For the above result s3cmd took about a minute. RGW accounts for roughly 12s. There however seems to be a delay between requests of (eyeballing from logs) 400ms -> 40s. That may account for the s3cmd / mc difference.
In summary, listing unstructured object key space is expensive. It gets better using prefixes and the common delimiter logic.
Well, it's not sqlite ;-)
Well, it is :)
Good to see one of knows how this thing works ;-P Thanks for the detailed explanation!
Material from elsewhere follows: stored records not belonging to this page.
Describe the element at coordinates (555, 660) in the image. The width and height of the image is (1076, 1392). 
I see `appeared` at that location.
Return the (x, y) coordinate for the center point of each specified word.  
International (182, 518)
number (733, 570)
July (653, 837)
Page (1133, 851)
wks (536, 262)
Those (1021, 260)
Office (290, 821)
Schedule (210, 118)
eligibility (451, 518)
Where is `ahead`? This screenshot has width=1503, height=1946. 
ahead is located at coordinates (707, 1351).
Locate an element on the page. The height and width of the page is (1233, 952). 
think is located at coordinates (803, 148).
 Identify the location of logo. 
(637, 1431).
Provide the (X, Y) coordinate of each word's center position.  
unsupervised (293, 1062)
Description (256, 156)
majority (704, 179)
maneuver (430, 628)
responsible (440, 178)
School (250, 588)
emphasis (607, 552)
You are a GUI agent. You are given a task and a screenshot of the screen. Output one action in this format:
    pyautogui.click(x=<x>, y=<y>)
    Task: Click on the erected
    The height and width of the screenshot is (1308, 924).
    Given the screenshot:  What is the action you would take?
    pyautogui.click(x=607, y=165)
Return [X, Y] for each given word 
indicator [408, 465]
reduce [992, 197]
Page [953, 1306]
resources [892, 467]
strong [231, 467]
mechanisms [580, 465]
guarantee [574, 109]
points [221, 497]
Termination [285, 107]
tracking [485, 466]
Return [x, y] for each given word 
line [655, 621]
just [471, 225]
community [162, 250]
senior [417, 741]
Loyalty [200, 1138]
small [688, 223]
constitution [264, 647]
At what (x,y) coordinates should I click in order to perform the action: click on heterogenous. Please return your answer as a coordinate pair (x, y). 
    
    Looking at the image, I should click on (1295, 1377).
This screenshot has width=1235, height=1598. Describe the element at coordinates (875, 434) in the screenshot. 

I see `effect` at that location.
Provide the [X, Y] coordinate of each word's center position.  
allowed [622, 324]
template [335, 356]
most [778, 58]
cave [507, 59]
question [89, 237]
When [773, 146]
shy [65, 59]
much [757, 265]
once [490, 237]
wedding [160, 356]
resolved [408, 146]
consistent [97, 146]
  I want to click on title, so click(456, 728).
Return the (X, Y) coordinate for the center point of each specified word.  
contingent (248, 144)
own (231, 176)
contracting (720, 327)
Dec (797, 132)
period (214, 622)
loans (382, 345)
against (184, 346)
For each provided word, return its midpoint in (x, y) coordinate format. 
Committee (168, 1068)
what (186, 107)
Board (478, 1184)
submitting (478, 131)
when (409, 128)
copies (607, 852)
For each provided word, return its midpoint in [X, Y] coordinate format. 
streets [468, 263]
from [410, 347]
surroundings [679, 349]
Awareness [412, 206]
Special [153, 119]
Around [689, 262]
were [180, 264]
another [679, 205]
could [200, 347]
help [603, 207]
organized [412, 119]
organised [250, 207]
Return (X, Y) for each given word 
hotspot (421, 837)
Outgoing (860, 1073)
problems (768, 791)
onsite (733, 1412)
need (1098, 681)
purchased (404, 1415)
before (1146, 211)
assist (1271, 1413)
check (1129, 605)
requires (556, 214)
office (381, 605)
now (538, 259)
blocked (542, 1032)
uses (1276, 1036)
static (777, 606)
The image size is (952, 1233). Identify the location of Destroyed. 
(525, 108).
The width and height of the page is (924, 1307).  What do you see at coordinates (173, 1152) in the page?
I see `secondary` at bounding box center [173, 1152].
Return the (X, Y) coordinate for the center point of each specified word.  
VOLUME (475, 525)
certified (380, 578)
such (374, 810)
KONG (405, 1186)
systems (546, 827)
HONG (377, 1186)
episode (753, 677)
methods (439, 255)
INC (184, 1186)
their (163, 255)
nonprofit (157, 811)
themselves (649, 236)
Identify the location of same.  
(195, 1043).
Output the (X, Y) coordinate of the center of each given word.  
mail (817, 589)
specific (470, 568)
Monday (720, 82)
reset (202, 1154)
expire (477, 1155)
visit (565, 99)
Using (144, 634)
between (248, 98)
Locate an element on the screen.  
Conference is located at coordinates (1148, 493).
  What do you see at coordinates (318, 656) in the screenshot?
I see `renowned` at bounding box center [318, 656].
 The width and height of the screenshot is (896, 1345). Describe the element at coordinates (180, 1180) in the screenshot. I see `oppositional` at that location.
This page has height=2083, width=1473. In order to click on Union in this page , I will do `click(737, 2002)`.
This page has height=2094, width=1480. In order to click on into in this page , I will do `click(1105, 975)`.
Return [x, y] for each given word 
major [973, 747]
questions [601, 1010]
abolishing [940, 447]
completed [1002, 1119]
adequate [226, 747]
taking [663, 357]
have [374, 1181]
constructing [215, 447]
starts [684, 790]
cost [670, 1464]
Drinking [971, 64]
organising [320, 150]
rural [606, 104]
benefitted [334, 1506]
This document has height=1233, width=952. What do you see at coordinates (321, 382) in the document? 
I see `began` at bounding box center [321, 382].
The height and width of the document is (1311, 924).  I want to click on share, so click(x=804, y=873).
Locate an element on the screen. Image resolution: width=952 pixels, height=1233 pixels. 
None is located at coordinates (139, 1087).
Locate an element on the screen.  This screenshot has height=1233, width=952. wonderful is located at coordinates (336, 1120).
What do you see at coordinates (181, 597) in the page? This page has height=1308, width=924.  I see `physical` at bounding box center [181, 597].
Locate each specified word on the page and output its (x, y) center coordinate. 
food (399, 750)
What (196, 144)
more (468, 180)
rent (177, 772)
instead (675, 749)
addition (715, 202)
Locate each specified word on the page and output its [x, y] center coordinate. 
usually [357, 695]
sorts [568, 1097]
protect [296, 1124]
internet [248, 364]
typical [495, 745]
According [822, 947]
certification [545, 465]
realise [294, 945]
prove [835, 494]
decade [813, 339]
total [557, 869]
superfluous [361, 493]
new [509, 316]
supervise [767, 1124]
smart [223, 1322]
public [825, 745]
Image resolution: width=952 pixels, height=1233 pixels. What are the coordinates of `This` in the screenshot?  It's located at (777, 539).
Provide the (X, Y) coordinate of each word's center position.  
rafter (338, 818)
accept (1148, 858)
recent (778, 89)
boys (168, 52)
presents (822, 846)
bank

@irq0 what do we want to do with this? push it farther down the line? Do we think this is reasonable to be address at some point, or is it to be written off as an implementation limitation?
Suggest we push it until we have a proper target performance metric to work towards. Listing really big buckets isn't fast, but it is not prohibitively - as in requests fail - slow either.
Note for the future: We could limit search space via <= 'rowid'. This would be a heuristic, but according to "spec" we are allowed to return less than max even if we could. This could bring down the query time at the beginning of the bucket.
Cool, pushing it then.
If I have one bucket, with 100,000 objects in it, and I use
s3cmd la
to list everything, it takes about 38 seconds:If I have one bucket, with 400,000 objects in it, and I use
s3cmd la
to list everything, it takes about 6.5 minutes:Convert that to seconds, and we get 392 seconds to list 400K objects vs 38 seconds to list 100K objects. That's a rather non-linear time increase.
I have no idea what's going on here, but having seen it felt I should record it as an area for further investigation.